## BEGIN Listed records

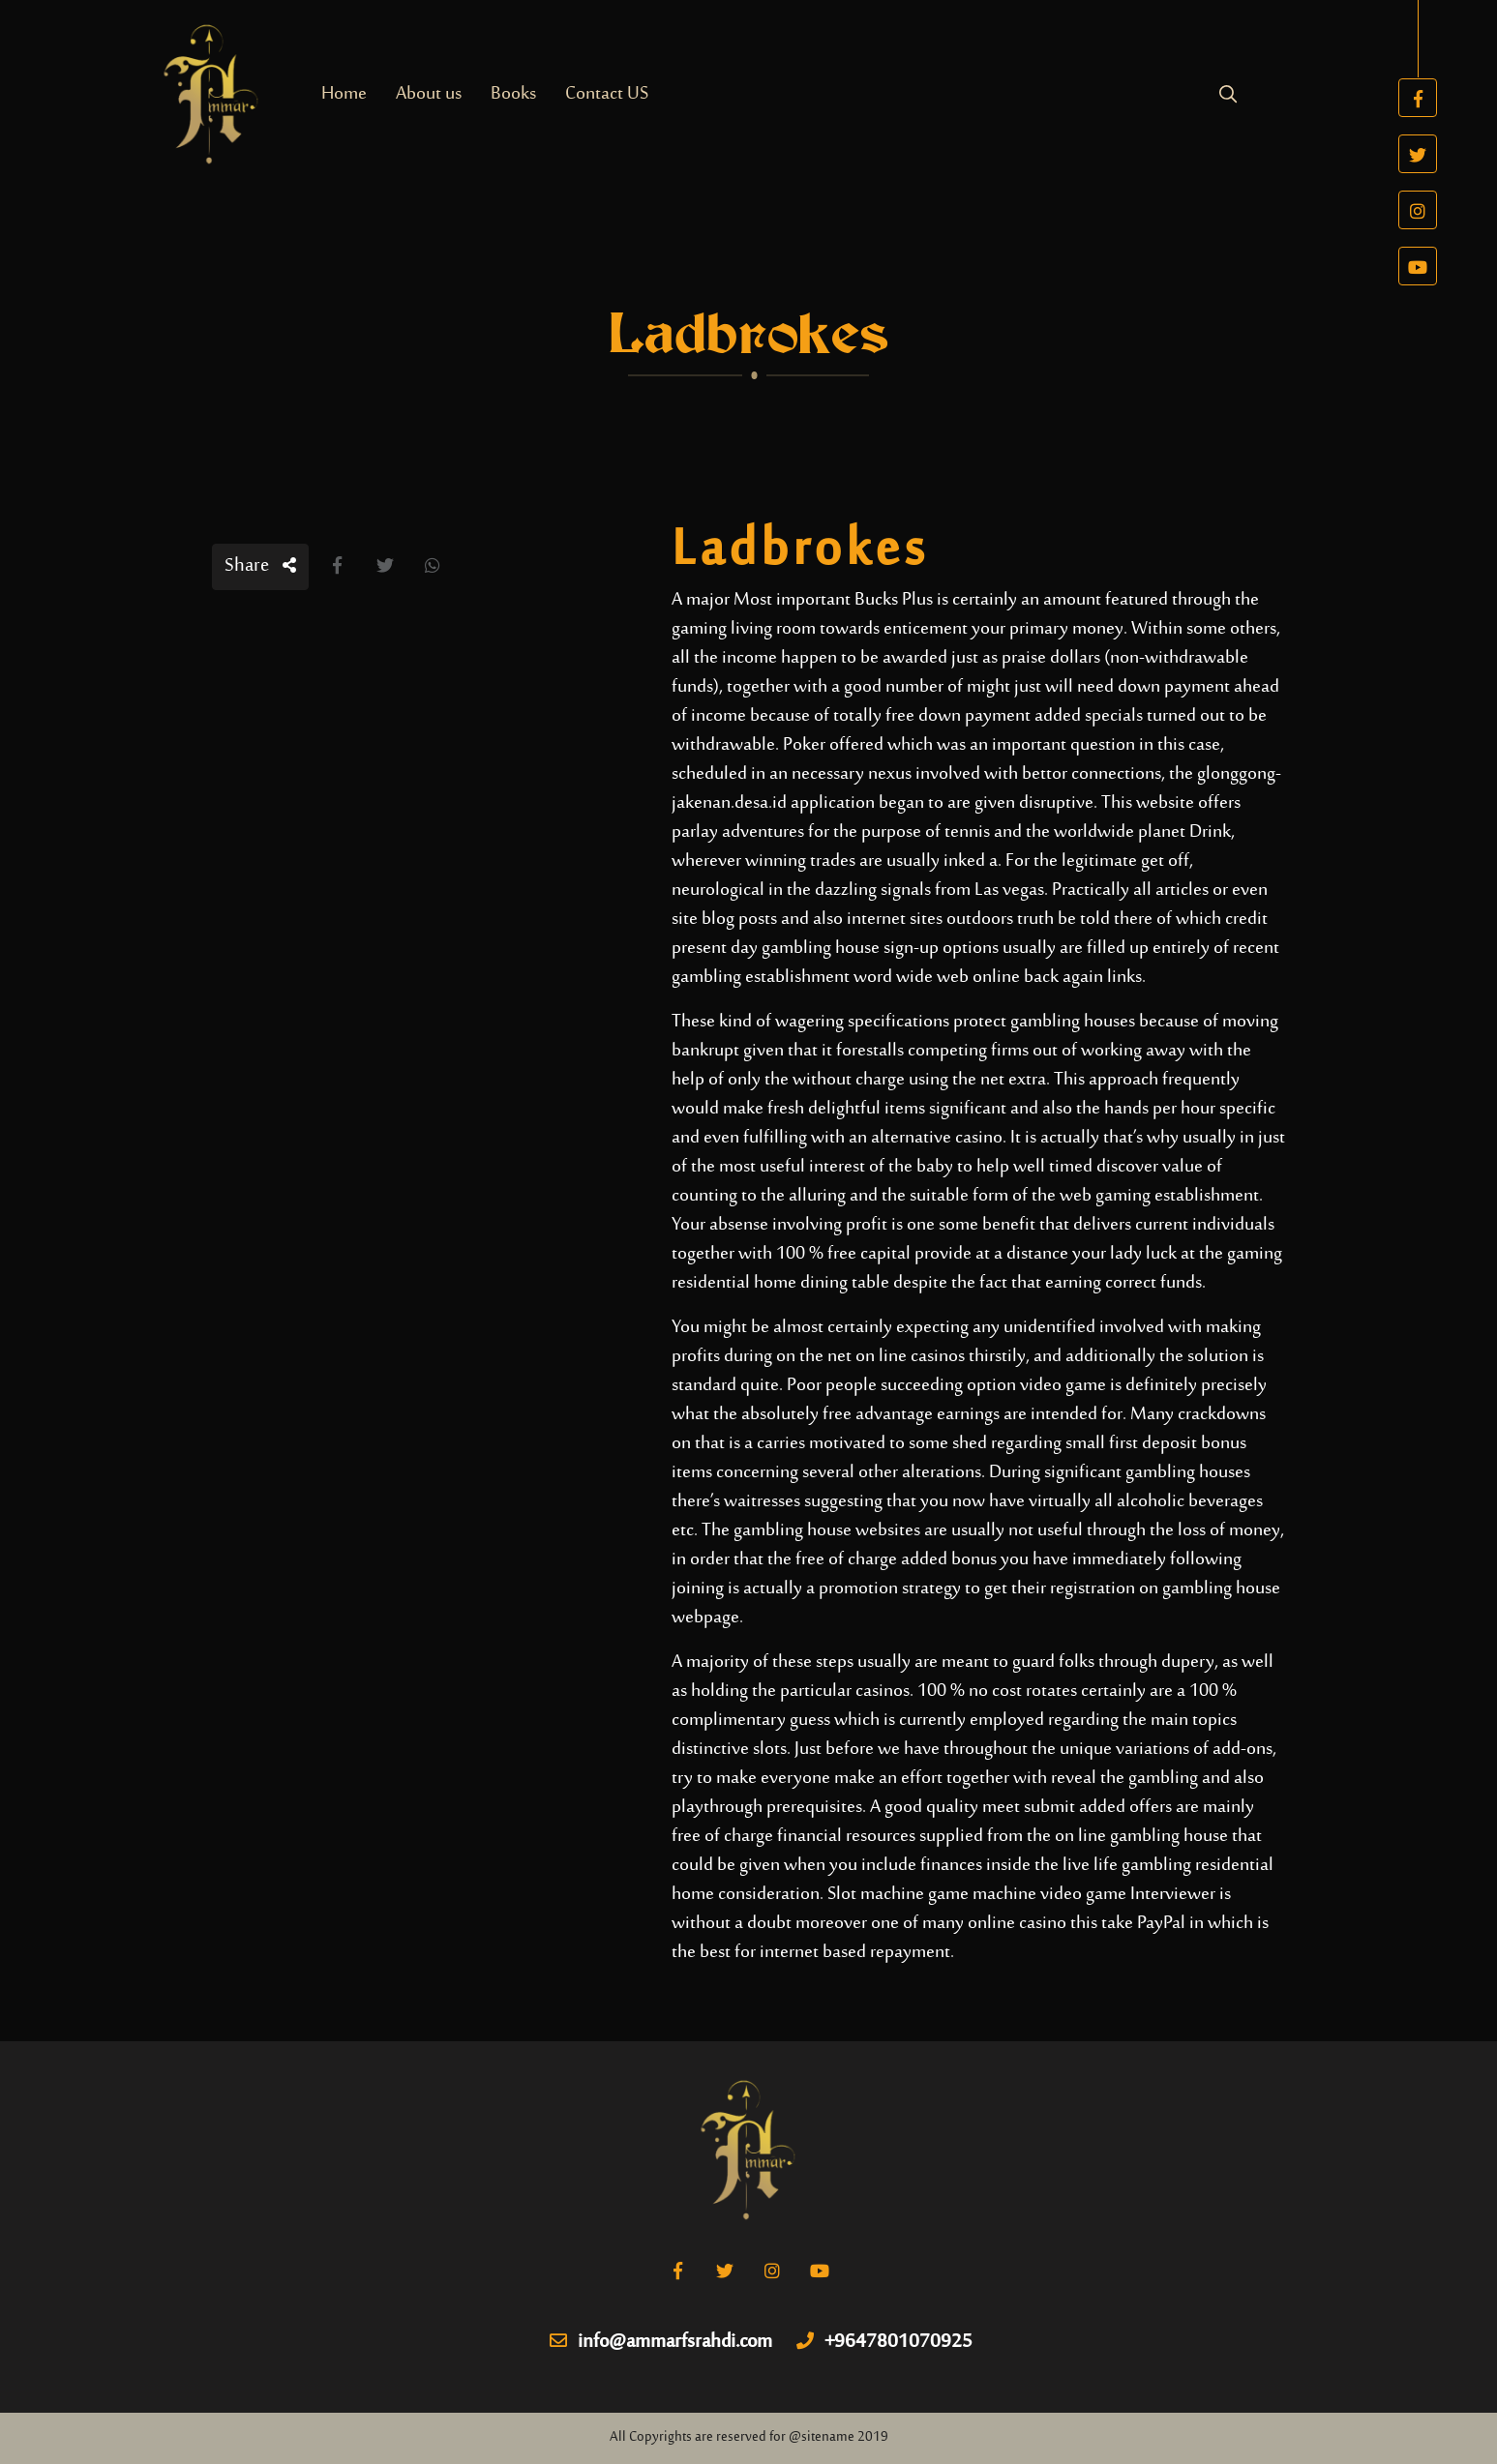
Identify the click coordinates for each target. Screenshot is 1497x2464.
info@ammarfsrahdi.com (661, 2343)
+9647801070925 (884, 2343)
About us (429, 94)
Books (513, 94)
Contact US (606, 94)
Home (344, 94)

## END Listed records

■ Exercise description ■
Extract every line of the material above that contains the string "Identify". Treat the match as case-sensitive.

■ Complete answer ■
Identify the click coordinates for each target. Screenshot is 1497x2464.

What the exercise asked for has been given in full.